De ahí, un poco agobiados por el tumulto, por las imágenes, por el olor a cirio y a incienso, hemos dejado el templo -mucho menos grandioso que cualquier catedral europea, por cierto- y nos hemos plantado en el monte de los olivos, allende las murallas.

Los únicos olivos de tiempos de Jesús que quedan son los del Huerto de Getsemaní. Árboles milenarios donde cuenta San Juan que oró, donde sudó sangre de puro miedo y donde Pedro le rebanó la oreja al sirviente del sanedrín (así lo hemos leído en mi guía, una ajada Biblia que me prestó mi padre).
El resto del monte son fincas particulares o pertenecientes a la iglesia. Allí se levantan las basílicas de la agonía y la de María Magdalena, y más abajo la tumba de la Virgen. El resto es un inmenso cementerio judío, en el que las lápidas parecen piedras blancas mirando al atardecer. Y a las miles de tumbas del cementerio musulmán, que a la sombra de las murallas de la ciudad vieja, justo enfrente, al otro lado de la carretera, apuntan a la
Meca. La imagen es elocuente, incluso en el descanso eterno unos y otros están enfrentados.

Después de recibir al ocaso con una siestecita en la cima de los Olivos, hemos tomado un taxi hasta la parte oriental de la ciudad, la zona palestina. Allí hay un hotel de lujo, el American Colony se llama, en cuya terraza, los periodistas que por la mañana cubrían las intifadas, se enchufaban un whisky escocés antes de ir a dormir. Entre el taxi y la cerveza se nos han acabado los últimos shekels que habíamos cambiado, así que hemos tenido que regresar en taxi ofreciendo doce monedas para que nos acercase hasta donde diese el crédito. Nos ha tirado frente a la puerta de Damasco. De ahí al hogar, un paseo.

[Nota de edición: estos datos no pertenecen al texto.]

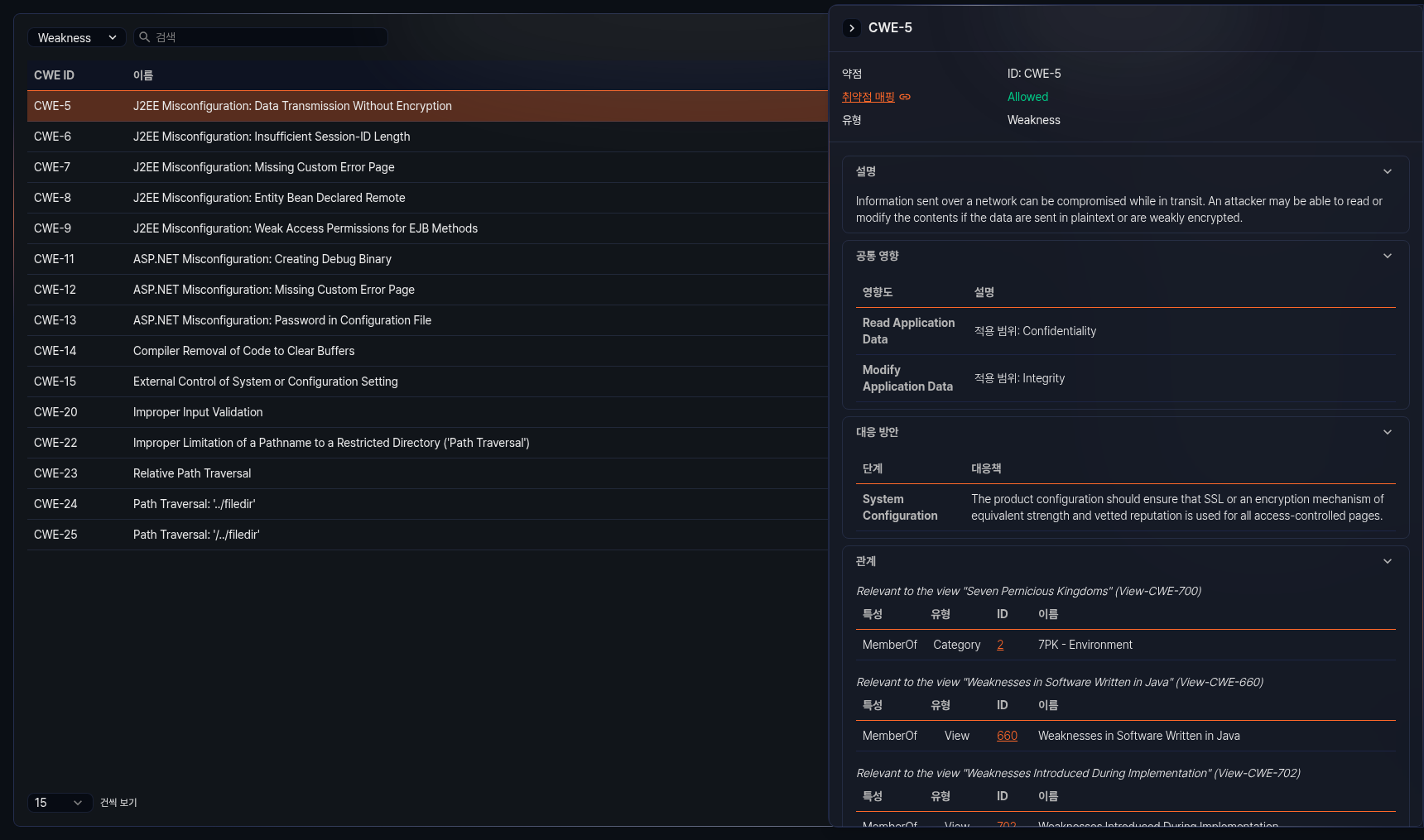Viewport: 1424px width, 840px height.
Task: Open the 15 rows per page dropdown
Action: [x=59, y=803]
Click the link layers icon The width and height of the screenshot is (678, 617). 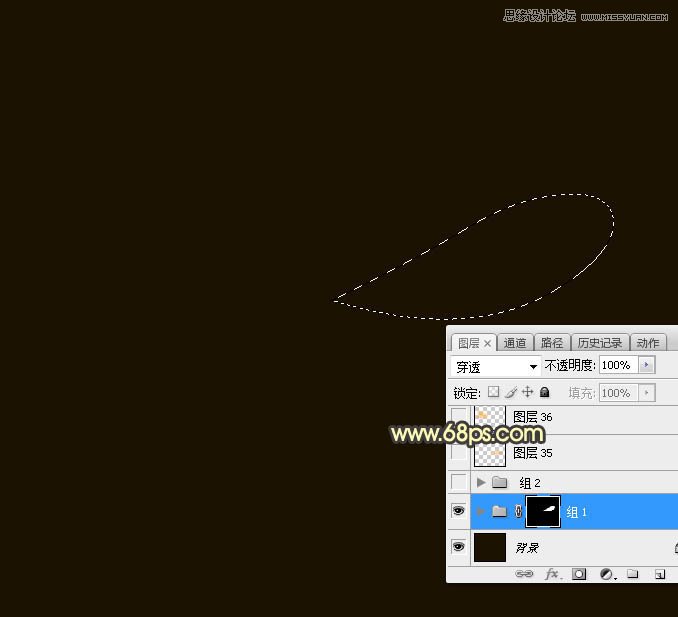point(524,574)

Mañana dejamos los tiempos bíblicos y los lugares santos para trasladarnos a la actualidad, a Cisjordania.
Iremos a Hebrón y observaremos. Y por primera vez tendremos sobre el conflicto una opinión que nadie nos ha contado. Hemos hablado con una chica canaria que acaba de venir y la cosa promete.
Mañana veremos, insisto, y sacaremos conclusiones.
Vamos sin prejuicios, pero conscientes de que en ciertos lugares de este país se vive un calvario diario y continuo, donde las coronas de espinas no se clavan en la frente de un mesías, sino en lo alto de muros de hormigón que separan dos mundos. Y que hacinan uno de ellos.